DATA SUPPLIED START

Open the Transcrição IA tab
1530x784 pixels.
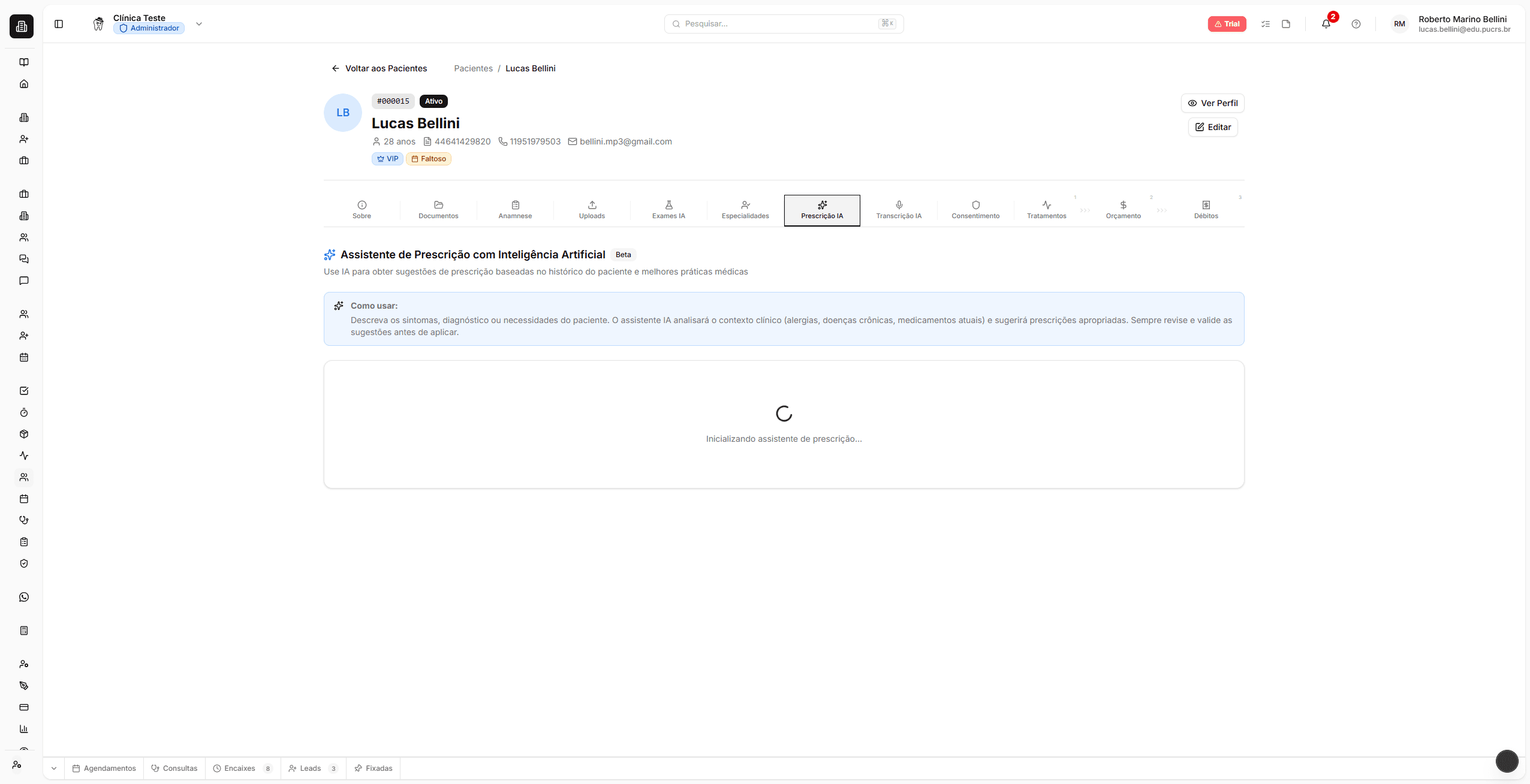[898, 210]
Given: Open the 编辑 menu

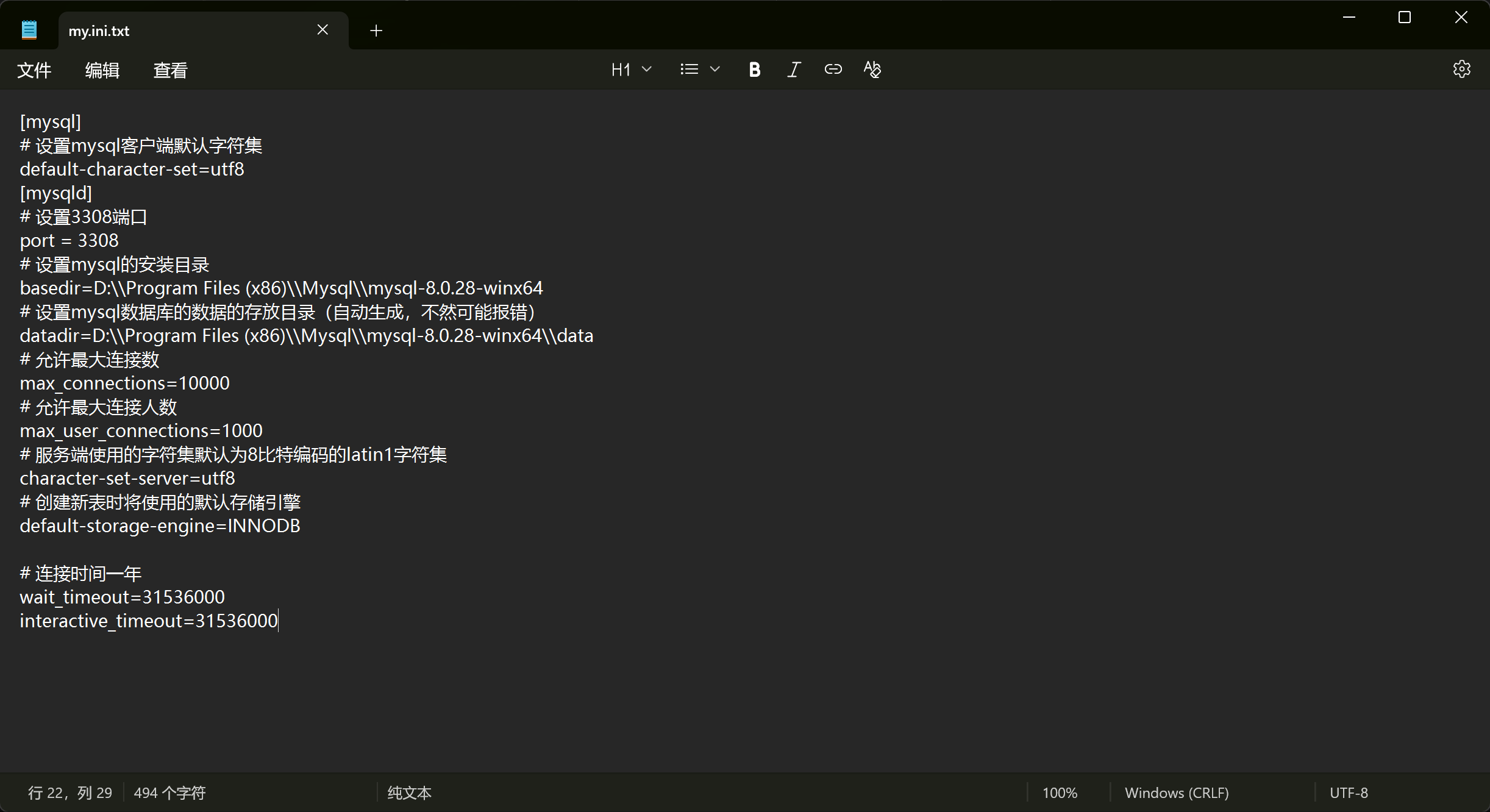Looking at the screenshot, I should 102,71.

DATA SUPPLIED END

▶ [YOUR INSTRUCTIONS]:
Print all of the entries word for word. Skip any images they contain.

▶ [WORKED SOLUTION]:
Open the Transcrição IA tab
1530x784 pixels.
[898, 210]
Given: Open the 编辑 menu

Looking at the screenshot, I should 102,71.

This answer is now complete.